Here, an attacker may gain capability to perform the above attacks as a result of many possibilities - such as compromising the software supply-chain, compromising privileged access to penetrate the cloud infrastructure, or by being a malicious insider.

A Potential Approach

In current systems, there is no way to guarantee that an action taken by a service on behalf of a principal is related to any request performed by the same principal to the service.

In order to limit an attacker’s reach post breach, it is important that microservices do not completely or fully trust each other. Microservices must be able to limit the actions they perform upon request by another microservice in terms of the scope of the data it enables an action to read or affect.

Furthermore, microservices in the call graph of an action that do not need to know about a user’s identity should transparently propagate the principal information without learning about the user on behalf of which the actions are being performed.

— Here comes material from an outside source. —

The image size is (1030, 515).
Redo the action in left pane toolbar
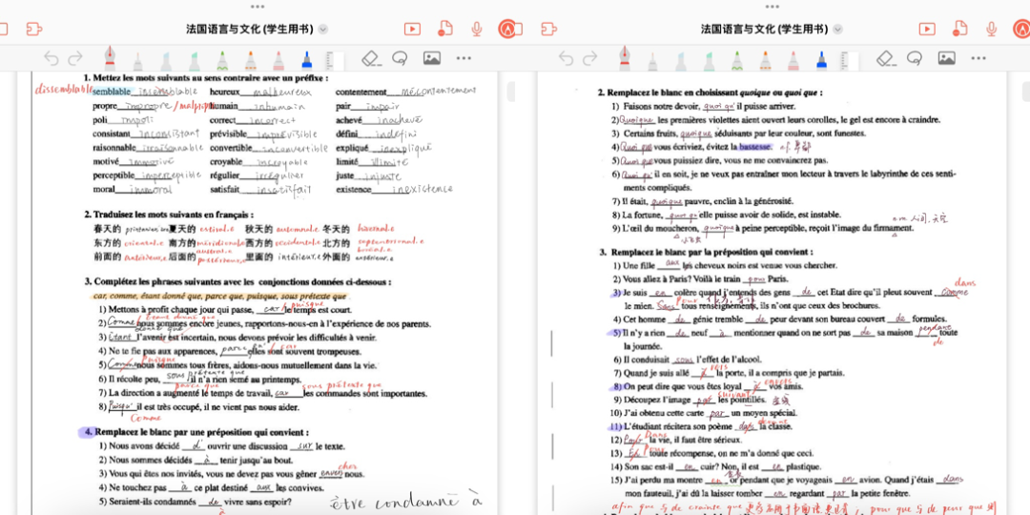[x=77, y=59]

This will enhance privacy because fewer logs retain user information and fewer services will be required to have the right to obtain user information.

If instead, a microservice services requests based on the principal on whose behalf an action is initiated, and the authorization scope of the request, then the damage that could be done as a result of a breach can be limited. In such a system, a compromised service may impersonate any principal that has performed a request to the service, but not any other principal.

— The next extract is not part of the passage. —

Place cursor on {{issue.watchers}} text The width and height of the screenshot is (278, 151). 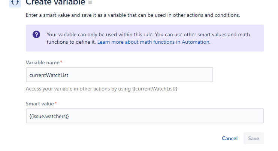click(49, 116)
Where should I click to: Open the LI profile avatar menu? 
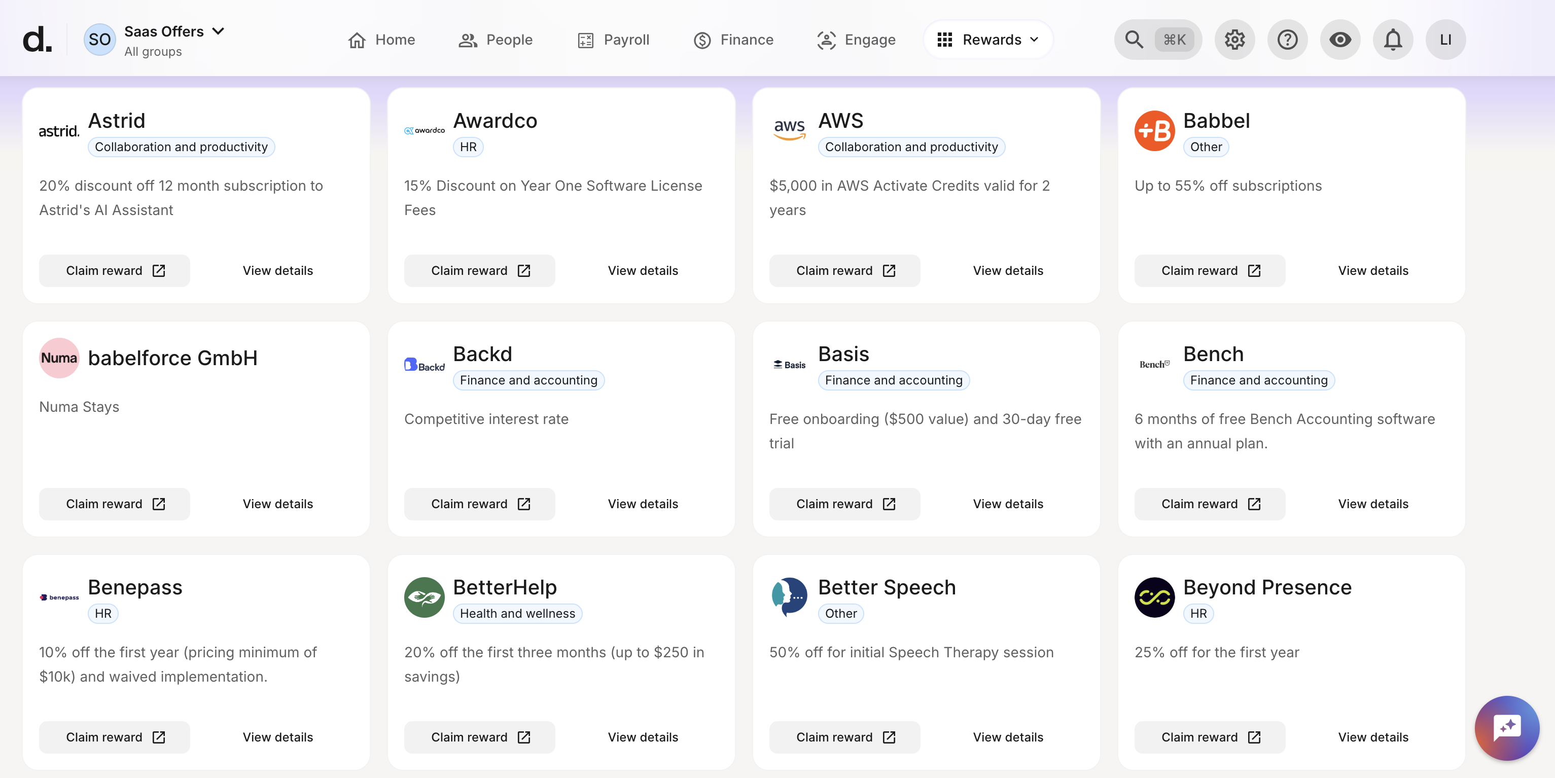coord(1445,39)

In the proposed system, the identity of the principal initiating the action, and the authorization scope of the original request initiated by the principal can be securely verified by the receiving microservice.

Since such communication between microservices can span multiple cloud platforms, and can span APIs or services provided by different organizations, a way to limit trust between microservices based on open standards is required.

SGNL looks forward to working with others in the industry in proposing and standardizing a solution to secure RPCs uniformly across microservices, multi-cloud environments and third-party APIs.

  • One standard related to the above proposal is SPIFFE. SPIFFE enables secure communication between microservices, but does not limit trust between microservices.
  • Service meshes such as Istio: Istio provides secure communication between microservices, including an integration with SPIRE, a SPIFFE implementation. In addition Istio provides “request level authentication”, which verifies a request token (a credential attached to a request). It can verify the credential and reject requests with invalid or missing credentials. Istio can also match JWT attributes (e.g. “iss”) to values defined in the configuration file. Istio has a request authentication feature, which is implemented using “custom authentication”, which means that Istio does not itself provide any trust mechanisms for request authentication, but provides the hooks for other trust mechanisms (such as Firebase Authentication) to interoperate with it.
  • Policy orchestration / enforcement initiatives such as OPA, Hexa and others provide frameworks through which policies may be distributed and / or enforced in cloud services, but they do not provide secure means of identifying the principal originating the action or the original authorization scope of the action.